Stored items from a collection:

▽

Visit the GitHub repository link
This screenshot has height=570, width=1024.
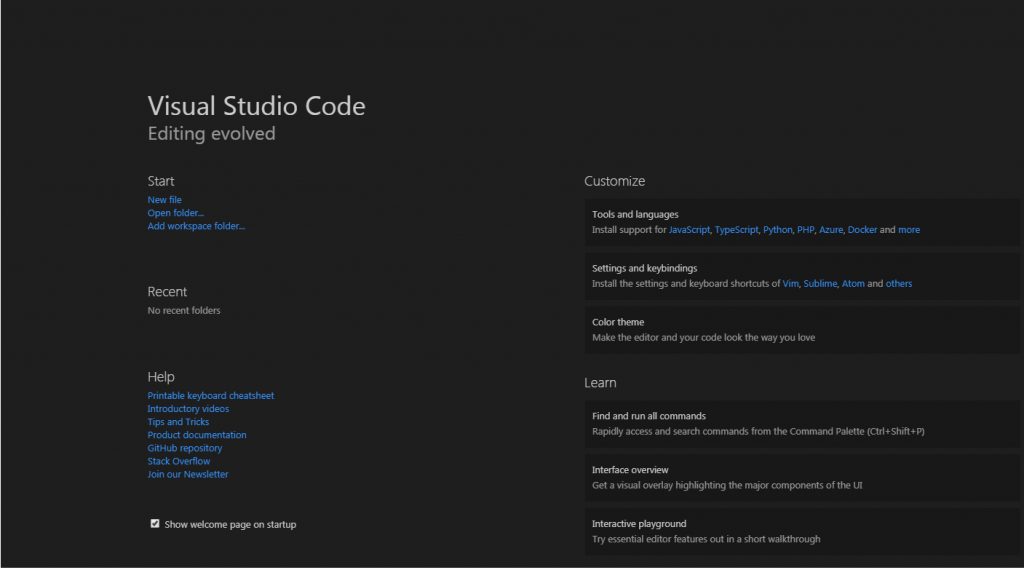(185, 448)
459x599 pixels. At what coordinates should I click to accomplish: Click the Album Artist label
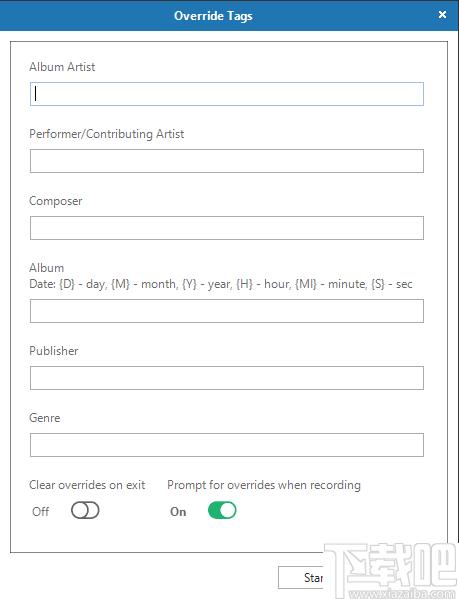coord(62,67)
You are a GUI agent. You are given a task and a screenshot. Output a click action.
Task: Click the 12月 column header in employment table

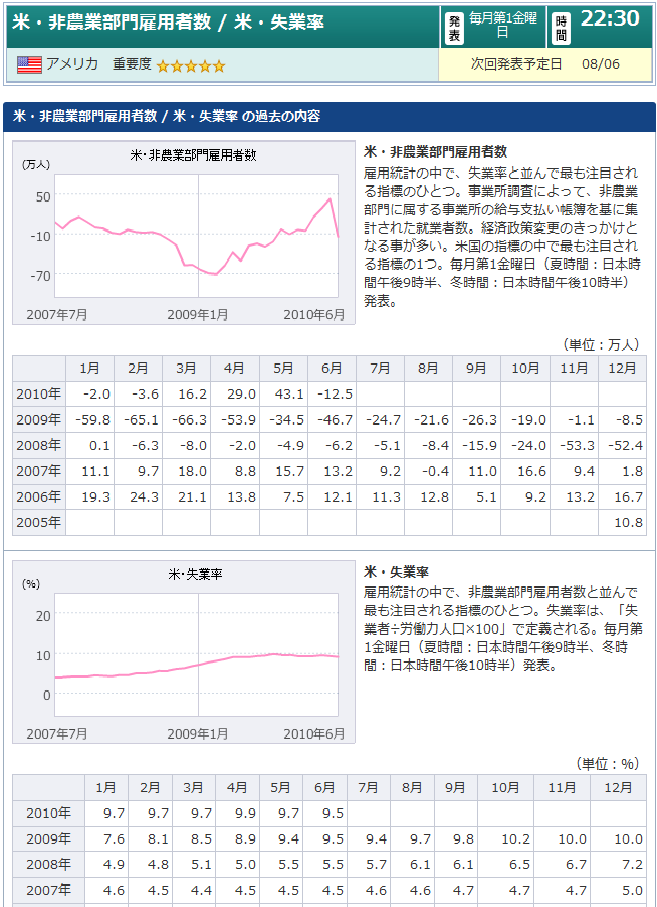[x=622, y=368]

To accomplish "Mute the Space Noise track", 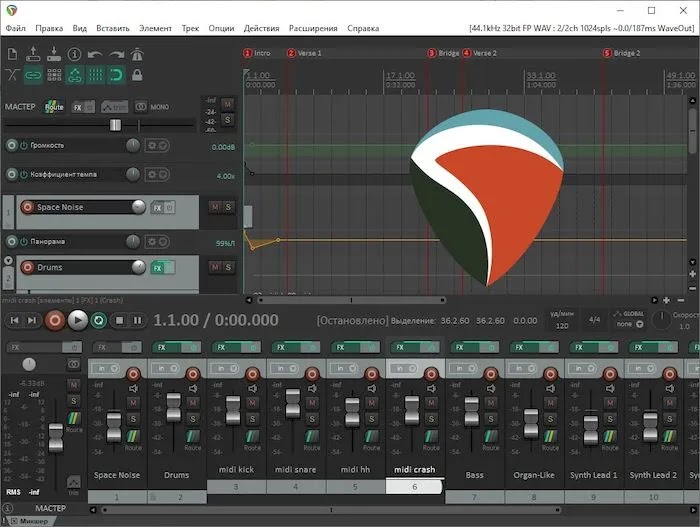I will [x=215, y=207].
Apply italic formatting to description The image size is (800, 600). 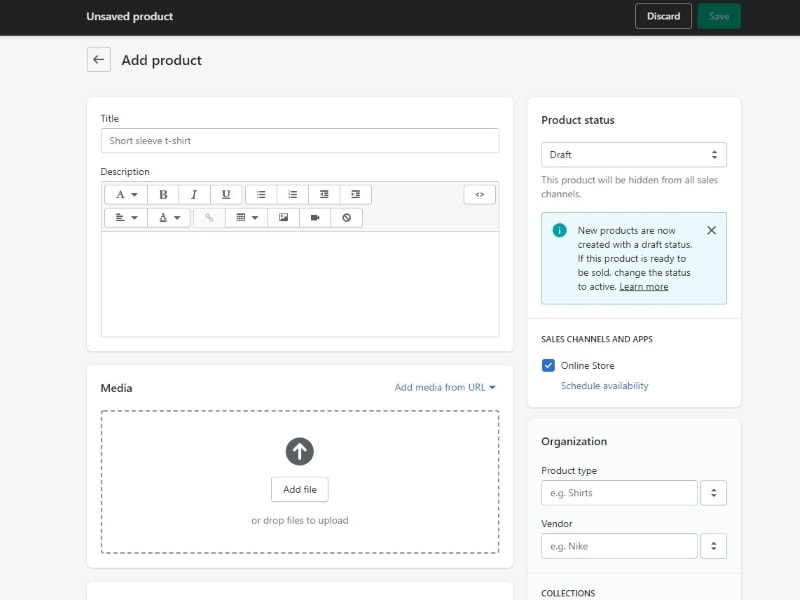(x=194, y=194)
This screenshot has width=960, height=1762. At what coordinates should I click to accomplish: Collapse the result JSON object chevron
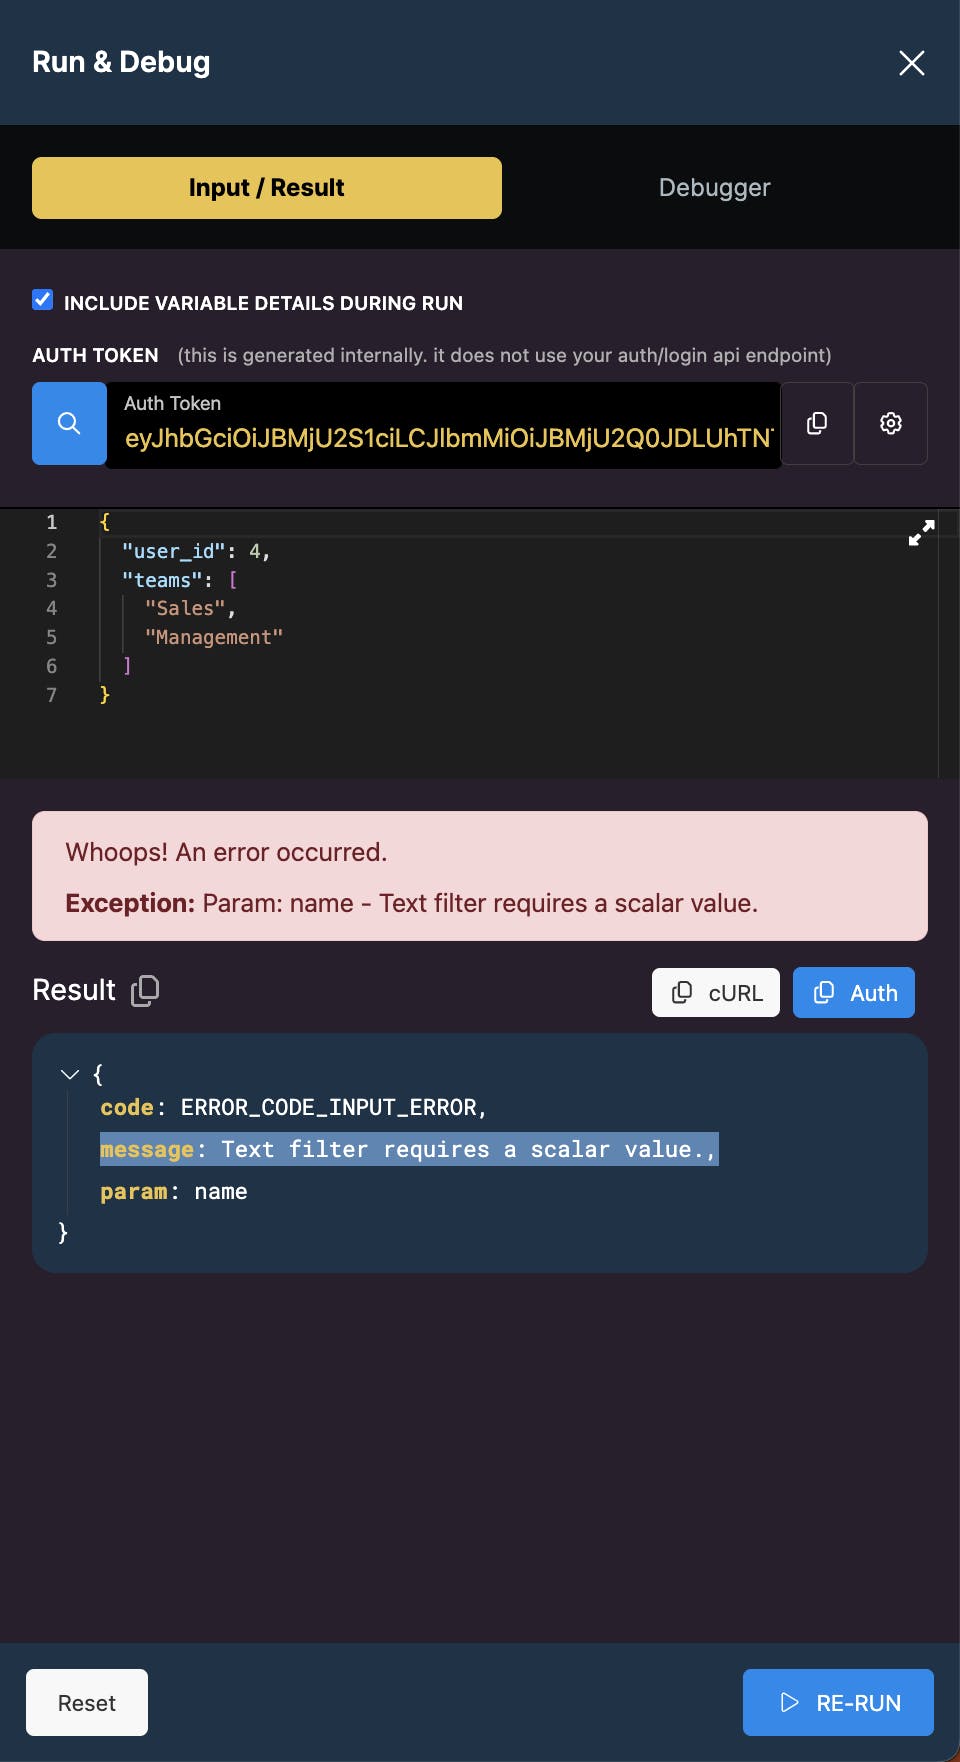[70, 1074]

△

WHAT IS NEEDED
Leave the pictures out. Transcribe exactly the lines from the one with "This screenshot has width=960, height=1762." through the end of the records.

COMPLETED EXERCISE
This screenshot has width=960, height=1762. At what coordinates should I click to accomplish: Collapse the result JSON object chevron
[70, 1074]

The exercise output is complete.